Le fauteuil Blow a été dessiné en 1967 par De Pas, D’Urbino, Lomazzi et Scolari qui forment le studio design DDL. Au milieu des années 60, les designers se sont positionnés avec leurs œuvres au rang des meilleurs représentants du Radical Design.

Le fauteuil gonflable Blow que les designers ont créé pour la société italienne Zanotta a dépassé les attentes classiques envers un fauteuil. Gonflable, transportable et robuste, Blow s'est vite révélé être un franc succès. Aujourd'hui, on le retrouve dans plusieurs collections de grands musées design parmi lesquels le MoMA à New York, Neue Sammlung à Munich, Vitra Design Museum à Weil am Rhein et le Victoria & Albert Museum à Londres.

Zanotta fabrique le fauteuil Blow en PVC transparent. Le soudage électronique du fauteuil a été réalisé à l'aide d'une technologie à haute fréquence qui a rendu les coutures extrêmement robustes. Blow a été conçu pour être gonflé à des températures situées entre +10 °C - +20 °C mais aussi entre -5 °C - 50 °C et pour une utilisation à l'intérieur et à l'extérieur. Pour une utilisation à l'air libre, le fauteuil doit être un peu moins gonflé.

Pourquoi est-ce-que ce fauteuil n'est plus produit ?

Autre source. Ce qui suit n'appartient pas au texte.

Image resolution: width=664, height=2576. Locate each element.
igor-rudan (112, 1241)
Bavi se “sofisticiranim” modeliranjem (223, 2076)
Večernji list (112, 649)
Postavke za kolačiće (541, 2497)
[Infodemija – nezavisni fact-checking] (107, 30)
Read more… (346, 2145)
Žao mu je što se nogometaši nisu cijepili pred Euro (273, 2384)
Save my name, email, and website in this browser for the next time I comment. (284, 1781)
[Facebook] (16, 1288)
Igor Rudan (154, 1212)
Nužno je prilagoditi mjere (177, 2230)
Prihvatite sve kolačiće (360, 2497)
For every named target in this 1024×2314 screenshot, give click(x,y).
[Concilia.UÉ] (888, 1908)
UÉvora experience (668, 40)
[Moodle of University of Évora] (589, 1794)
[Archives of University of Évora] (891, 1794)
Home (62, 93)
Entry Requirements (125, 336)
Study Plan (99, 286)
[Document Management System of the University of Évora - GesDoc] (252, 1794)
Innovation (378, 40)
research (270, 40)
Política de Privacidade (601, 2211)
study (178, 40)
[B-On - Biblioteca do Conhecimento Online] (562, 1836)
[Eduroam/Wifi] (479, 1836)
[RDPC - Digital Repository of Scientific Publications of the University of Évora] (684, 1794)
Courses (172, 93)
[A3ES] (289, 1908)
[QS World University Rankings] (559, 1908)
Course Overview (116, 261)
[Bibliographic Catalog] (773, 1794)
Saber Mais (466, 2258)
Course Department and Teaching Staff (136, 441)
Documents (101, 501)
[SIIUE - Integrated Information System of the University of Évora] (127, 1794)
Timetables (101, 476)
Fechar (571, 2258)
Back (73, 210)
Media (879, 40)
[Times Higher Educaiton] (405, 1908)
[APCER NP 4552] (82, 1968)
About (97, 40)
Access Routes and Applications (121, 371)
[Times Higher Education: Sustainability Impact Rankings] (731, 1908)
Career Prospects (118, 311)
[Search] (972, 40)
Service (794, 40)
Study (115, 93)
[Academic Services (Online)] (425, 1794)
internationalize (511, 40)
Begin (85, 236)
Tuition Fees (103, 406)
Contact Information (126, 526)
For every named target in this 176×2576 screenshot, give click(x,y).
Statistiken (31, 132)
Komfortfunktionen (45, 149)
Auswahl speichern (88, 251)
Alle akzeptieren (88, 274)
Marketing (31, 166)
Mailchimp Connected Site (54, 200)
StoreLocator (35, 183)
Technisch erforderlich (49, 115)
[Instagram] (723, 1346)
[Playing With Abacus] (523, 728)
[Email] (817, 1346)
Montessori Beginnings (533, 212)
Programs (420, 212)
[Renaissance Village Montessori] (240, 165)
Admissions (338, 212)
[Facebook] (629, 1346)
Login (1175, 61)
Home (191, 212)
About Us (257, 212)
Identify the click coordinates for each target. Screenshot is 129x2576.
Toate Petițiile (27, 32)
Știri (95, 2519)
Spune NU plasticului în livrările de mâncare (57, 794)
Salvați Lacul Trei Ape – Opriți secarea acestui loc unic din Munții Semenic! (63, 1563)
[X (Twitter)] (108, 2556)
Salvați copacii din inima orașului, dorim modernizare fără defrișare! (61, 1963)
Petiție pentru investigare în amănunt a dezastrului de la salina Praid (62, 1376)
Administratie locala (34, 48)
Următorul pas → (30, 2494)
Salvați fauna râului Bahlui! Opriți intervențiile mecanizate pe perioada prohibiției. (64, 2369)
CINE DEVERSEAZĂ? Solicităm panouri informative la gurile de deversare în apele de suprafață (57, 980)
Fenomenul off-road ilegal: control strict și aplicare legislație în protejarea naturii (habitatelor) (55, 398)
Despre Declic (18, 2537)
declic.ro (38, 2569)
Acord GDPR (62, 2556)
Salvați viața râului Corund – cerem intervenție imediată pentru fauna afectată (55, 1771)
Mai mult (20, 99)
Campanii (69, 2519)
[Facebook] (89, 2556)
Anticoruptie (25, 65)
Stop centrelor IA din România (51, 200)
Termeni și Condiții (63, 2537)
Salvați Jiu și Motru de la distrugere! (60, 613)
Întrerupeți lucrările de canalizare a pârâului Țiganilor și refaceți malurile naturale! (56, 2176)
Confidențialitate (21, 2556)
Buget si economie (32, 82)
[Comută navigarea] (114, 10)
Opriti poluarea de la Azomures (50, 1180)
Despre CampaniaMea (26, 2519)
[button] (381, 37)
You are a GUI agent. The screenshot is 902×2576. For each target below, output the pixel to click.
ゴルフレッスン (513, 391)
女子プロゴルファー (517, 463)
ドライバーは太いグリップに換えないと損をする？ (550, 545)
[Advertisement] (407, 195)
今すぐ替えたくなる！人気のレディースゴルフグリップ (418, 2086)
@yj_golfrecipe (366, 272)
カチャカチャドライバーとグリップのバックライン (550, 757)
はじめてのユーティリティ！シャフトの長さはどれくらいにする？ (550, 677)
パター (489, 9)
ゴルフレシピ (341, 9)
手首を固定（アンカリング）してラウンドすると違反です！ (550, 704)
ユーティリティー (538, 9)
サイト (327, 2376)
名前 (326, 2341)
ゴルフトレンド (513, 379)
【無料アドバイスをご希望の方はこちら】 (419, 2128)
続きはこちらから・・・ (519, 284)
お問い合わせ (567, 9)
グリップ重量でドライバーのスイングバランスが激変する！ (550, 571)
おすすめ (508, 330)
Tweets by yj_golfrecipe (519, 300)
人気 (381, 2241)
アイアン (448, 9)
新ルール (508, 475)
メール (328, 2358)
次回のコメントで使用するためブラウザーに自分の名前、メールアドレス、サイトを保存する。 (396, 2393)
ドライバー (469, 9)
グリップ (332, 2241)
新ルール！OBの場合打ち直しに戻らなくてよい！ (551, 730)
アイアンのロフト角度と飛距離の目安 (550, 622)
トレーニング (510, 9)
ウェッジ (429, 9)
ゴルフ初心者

Des raisons liées à la technique de production ont amené Zanotta à stopper la production du fauteuil gonflable Blow. Malgré des techniques de pointe, la méthode de soudage thermique qui permettait de souder le film PV fin et transparent, ne garantissait pas une étanchéité de longue durée des points de soudure. Étant donné que cela ne répondait pas aux normes de qualité du reste de la collection Zanotta, l'entreprise a décidé de stopper la production.

À son introduction sur le marché en 1968, le fauteuil Blow a beaucoup fait parler de lui car c'était le premier meuble pour lequel l'air était utilisé comme élément structurel. Dans l'histoire du design, le fauteuil Blow est, avec le Sacco, considéré comme l'une des œuvres les plus marquantes du « Pop Design » et comme symbole de l'esprit de provocation et des changements socio-culturels des swinging Sixties.

Nous sommes convaincus que, malgré l'arrêt de production, le souvenir et la valeur historique de Blow resteront intacts.